4. Effective June 1, 2016 the duration for receiving/claiming accident benefits has been shortened from 10 years down to 5 years!

5. Effective June 1, 2016, the non earner benefit, which is currently payable over the duration of one’s life, has been capped to a maximum duration of just 2 years.

6. The deductible for tort claims (pain & suffering) vs. the at fault driver has increased from $30,000 up to $36,450. That means if you go to trial, and a Judge and Jury award you $40,000; then the first $36,450 vanishes! You are left with $40,000-$36,450 = $3,550. If a Judge awards you $35,000 at trial, then after the application of the deductible, you be left with ZERO for your case. Effective January 1, 2016, the deductible will be adjusted in annually with inflation. That means that this $36,450 figure is just going to to UP UP UP. In contrast, the standard income replacement benefit an insurer is legislated to pay has been at $400/week for a very long time (over 15 years). That figure has NOT been adjusted to reflect inflation. It seems that the only figures which are adjusted to affect inflation are those figures which favour large, deep pocketed insurers and not accident victims. This again goes against the notion that accident benefits are consumer protection legislation. If insurers didn’t want to insure Ontarians, then just say so.
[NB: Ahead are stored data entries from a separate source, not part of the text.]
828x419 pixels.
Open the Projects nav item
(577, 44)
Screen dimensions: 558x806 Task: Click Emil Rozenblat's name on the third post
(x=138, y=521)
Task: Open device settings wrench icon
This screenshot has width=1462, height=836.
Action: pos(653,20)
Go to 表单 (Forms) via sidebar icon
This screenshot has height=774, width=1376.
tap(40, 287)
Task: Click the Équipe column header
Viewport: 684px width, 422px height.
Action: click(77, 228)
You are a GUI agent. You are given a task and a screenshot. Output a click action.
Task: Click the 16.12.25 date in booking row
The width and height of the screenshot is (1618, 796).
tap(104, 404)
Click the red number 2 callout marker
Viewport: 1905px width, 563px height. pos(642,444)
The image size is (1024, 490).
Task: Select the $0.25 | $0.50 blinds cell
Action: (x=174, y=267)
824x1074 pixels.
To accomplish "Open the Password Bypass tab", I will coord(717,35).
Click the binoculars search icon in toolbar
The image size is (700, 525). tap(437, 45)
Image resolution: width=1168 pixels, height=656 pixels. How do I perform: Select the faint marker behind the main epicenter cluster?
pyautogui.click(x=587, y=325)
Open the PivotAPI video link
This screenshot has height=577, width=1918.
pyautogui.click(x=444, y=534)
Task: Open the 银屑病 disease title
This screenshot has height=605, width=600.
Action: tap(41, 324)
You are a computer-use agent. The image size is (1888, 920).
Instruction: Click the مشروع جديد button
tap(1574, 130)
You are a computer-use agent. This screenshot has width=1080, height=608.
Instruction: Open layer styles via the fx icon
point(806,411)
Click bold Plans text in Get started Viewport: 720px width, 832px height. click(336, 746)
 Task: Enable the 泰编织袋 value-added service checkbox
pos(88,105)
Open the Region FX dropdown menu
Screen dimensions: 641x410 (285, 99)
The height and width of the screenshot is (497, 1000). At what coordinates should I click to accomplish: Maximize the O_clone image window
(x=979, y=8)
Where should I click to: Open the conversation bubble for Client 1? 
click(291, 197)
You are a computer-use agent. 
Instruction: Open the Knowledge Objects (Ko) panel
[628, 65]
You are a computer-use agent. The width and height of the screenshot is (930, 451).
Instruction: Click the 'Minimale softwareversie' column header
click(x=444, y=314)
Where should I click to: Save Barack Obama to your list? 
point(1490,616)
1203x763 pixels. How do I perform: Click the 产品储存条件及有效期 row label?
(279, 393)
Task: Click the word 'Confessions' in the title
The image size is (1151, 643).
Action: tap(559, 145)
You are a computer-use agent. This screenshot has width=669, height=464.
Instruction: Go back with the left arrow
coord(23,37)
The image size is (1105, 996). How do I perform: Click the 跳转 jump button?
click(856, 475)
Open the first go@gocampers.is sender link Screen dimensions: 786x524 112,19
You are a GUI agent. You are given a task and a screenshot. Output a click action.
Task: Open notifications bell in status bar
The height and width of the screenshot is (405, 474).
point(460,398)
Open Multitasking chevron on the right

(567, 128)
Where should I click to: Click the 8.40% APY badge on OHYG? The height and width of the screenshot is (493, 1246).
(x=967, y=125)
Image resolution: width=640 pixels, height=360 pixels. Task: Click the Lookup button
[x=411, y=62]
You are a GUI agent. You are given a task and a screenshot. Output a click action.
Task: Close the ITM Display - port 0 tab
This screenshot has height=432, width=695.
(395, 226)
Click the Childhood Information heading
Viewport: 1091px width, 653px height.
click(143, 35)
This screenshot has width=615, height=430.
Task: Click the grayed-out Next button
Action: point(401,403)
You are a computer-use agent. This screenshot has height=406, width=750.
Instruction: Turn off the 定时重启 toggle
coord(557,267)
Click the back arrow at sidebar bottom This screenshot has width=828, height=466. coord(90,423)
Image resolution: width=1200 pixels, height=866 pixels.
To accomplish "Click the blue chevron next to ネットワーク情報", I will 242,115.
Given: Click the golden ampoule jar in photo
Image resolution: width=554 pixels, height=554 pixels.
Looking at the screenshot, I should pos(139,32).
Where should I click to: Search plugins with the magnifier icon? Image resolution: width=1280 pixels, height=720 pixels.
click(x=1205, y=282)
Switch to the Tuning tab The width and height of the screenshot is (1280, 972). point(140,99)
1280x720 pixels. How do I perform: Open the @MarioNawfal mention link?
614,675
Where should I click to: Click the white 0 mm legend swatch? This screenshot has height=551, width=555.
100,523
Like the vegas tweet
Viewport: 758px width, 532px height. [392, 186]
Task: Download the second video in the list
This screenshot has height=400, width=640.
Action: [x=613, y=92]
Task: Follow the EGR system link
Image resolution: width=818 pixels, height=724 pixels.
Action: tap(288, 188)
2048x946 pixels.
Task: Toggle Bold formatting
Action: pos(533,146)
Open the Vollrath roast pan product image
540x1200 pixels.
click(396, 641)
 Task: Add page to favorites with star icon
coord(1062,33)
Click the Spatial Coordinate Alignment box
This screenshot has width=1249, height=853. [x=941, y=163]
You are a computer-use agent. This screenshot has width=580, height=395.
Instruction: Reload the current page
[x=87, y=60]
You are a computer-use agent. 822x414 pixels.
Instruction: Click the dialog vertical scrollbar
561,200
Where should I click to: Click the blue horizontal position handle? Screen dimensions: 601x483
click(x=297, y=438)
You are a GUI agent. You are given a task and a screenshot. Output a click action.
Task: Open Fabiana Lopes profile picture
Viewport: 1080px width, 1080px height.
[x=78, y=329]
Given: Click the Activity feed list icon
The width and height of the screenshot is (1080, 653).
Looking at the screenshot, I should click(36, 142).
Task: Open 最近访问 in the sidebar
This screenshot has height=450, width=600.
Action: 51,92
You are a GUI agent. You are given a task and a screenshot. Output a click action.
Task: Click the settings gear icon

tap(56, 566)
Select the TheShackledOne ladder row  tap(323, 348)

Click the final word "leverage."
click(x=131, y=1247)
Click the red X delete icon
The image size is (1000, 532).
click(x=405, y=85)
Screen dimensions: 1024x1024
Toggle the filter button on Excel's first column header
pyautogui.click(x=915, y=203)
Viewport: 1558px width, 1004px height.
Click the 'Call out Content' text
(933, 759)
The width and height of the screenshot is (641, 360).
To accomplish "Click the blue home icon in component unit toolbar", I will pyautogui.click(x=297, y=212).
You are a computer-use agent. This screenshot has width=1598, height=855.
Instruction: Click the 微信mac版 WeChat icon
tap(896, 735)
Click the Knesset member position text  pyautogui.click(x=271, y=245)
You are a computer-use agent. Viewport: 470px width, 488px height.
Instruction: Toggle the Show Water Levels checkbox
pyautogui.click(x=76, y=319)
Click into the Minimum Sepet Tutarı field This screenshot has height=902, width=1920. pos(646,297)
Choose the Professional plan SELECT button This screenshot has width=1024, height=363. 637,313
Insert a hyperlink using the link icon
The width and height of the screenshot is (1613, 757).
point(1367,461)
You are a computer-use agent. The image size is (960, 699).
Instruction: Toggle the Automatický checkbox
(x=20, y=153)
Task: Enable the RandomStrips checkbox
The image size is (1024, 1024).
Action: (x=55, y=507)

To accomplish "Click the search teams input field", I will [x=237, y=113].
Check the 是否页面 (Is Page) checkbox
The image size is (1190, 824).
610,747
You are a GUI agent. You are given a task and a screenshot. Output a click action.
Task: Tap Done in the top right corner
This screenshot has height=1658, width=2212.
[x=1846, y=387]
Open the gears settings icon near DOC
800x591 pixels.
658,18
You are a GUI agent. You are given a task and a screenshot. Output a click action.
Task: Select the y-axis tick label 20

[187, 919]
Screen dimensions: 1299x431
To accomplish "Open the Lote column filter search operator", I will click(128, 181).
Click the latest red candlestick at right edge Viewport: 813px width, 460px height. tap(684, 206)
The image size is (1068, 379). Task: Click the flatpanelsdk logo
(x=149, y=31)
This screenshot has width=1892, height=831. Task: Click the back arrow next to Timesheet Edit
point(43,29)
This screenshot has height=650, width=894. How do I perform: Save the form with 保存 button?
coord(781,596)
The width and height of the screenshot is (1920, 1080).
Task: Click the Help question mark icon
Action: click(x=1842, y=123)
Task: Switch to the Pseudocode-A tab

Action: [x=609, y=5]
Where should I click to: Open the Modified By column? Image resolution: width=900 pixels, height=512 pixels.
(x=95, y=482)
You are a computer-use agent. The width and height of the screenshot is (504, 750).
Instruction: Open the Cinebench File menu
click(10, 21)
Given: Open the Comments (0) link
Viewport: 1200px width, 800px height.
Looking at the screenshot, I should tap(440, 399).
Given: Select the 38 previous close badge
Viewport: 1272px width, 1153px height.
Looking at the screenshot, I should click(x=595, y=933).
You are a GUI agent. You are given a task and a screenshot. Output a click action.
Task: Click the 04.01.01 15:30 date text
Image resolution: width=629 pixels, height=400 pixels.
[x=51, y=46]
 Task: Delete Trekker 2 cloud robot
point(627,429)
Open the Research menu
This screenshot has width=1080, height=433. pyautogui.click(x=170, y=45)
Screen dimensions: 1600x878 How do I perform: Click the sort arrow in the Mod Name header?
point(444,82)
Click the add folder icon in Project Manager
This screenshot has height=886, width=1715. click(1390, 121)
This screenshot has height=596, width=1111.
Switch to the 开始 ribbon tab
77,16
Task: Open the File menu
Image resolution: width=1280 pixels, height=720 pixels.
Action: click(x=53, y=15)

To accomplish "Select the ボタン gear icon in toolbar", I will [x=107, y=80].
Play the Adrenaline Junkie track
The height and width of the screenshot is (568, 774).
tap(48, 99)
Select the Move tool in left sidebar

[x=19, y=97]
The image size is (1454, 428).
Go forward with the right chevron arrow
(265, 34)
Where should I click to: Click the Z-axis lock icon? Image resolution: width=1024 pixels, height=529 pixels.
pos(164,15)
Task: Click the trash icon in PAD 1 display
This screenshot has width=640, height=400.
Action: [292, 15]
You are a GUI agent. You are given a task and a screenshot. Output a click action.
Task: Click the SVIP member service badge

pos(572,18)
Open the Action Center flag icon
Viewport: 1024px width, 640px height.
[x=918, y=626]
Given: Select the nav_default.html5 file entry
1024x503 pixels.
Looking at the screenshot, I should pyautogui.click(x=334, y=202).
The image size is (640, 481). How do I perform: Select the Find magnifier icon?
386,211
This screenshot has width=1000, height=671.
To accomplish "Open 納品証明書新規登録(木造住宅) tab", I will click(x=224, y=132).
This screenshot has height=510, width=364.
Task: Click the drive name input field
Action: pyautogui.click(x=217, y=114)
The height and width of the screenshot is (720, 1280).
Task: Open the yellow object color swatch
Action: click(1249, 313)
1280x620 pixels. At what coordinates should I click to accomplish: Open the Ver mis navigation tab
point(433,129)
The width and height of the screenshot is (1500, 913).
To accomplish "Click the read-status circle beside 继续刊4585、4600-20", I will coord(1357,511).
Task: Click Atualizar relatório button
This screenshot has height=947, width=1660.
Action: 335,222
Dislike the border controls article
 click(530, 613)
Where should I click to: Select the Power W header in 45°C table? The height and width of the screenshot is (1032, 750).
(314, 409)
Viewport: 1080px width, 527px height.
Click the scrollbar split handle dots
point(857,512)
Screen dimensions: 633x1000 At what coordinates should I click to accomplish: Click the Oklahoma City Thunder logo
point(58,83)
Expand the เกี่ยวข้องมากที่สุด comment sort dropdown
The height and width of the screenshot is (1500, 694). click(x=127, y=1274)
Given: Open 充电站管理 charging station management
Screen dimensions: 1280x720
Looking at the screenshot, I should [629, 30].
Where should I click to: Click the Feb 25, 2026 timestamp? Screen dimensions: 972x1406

7. Revised definition of Catastrophic Impairment: The government has insisted on changing the definition of disability for catastrophic accident victims to make it even MORE DIFFICULT to be found CAT, because this is what the people have screamed out to their local politicians to do. The new definition will apply to claims after June 1, 2016 and will completely eliminate the use of the Glasgow Coma Scale (GCS) which has been used across Ontario for the past 20 or so years. There used to be a simple GCS test for CAT benefits. That simple test has been eliminated. Now, if you want to be found CAT, you will need to pony up around $15,000-$25,000 or so for a good CAT report from a neuropsychologist and their team of assessors.

8. Reduction of Catastrophic Benefits: I have NEVER MET A SINGLE PERSON, who has insisted that catastrophically injured accident victims need to get less compensation or available treatment from their accident benefit claim. But this is what’s happening effective June 1, 2016 for car accident claims. For the past 20 years or so, the most seriously injured accident victims were entitled to $2,000,000 in accident benefits. That max limit is dropping in half to just $1,000,000. Why? Good question. Have you seen your premiums fall by half? Probably not. Then why should your benefits. Then ask yourself: When was the last time you saw people petitioning their local MPP to reduced and lower accident victims? I’ve NEVER seen it. This is just an example of a government doing whatever insurers want them to do. Make no mistake about it; these drastic changes are being brought by the request of large insurers, not the electorate.